(Collected data entries)
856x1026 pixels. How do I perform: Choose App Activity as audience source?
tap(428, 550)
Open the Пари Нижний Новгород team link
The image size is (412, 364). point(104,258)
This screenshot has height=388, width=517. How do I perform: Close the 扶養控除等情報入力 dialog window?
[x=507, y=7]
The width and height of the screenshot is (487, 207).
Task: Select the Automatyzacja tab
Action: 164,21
---
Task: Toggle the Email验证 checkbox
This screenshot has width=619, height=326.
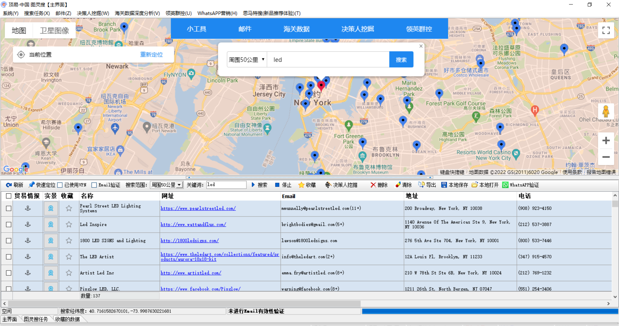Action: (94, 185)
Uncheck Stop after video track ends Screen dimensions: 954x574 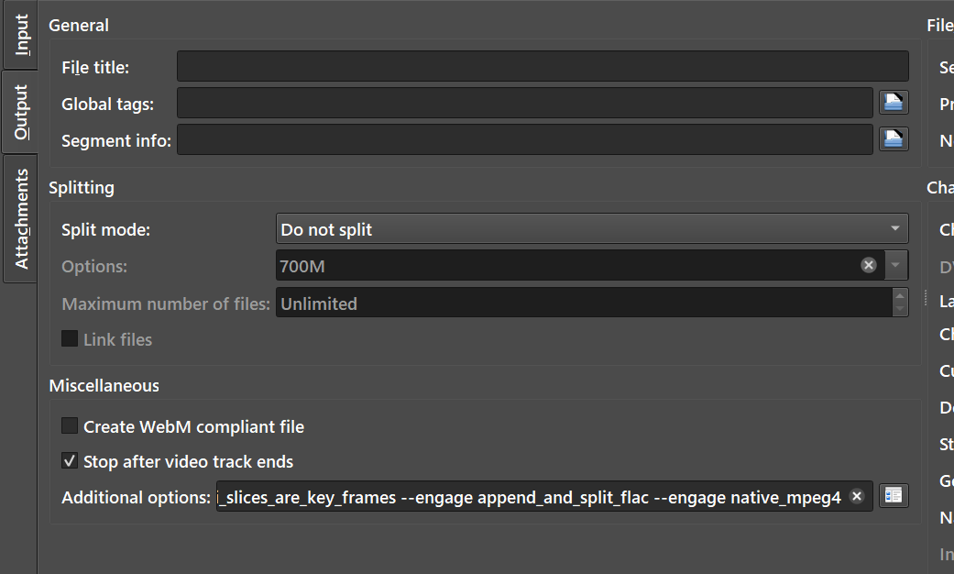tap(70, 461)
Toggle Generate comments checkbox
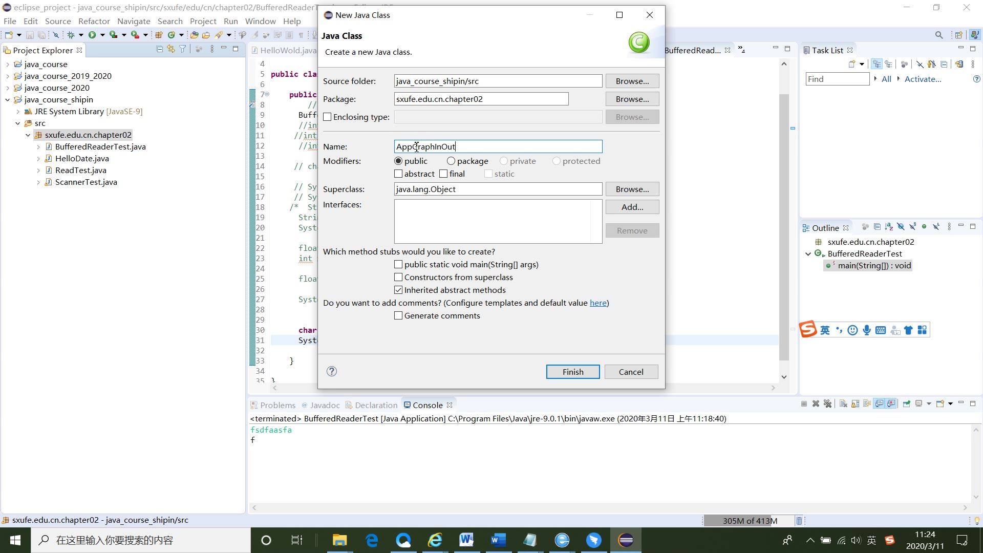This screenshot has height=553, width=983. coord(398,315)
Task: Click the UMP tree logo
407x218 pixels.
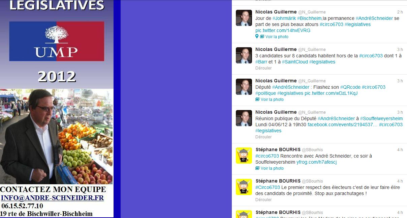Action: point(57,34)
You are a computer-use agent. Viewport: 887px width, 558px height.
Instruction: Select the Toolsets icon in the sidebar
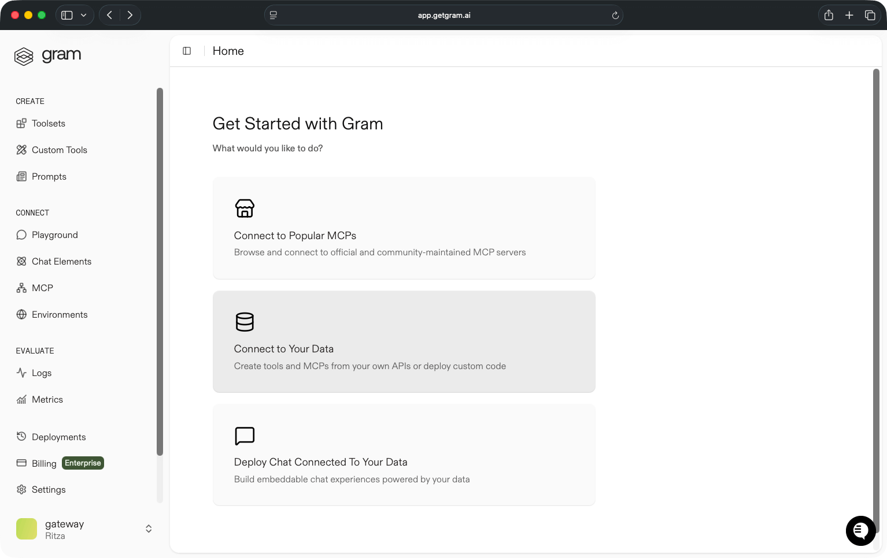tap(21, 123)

* Aim of the task *
When copying from the data above, print only the lines from the line containing "Toggle Generate comments checkbox" to the line containing "You are a computer-use", exactly, and leave the pictures out.

* Answer box *
Toggle Generate comments checkbox
This screenshot has height=553, width=983. coord(398,315)
Task: Click the UMP tree logo
407x218 pixels.
Action: point(57,34)
You are a computer-use agent. Viewport: 887px width, 558px height.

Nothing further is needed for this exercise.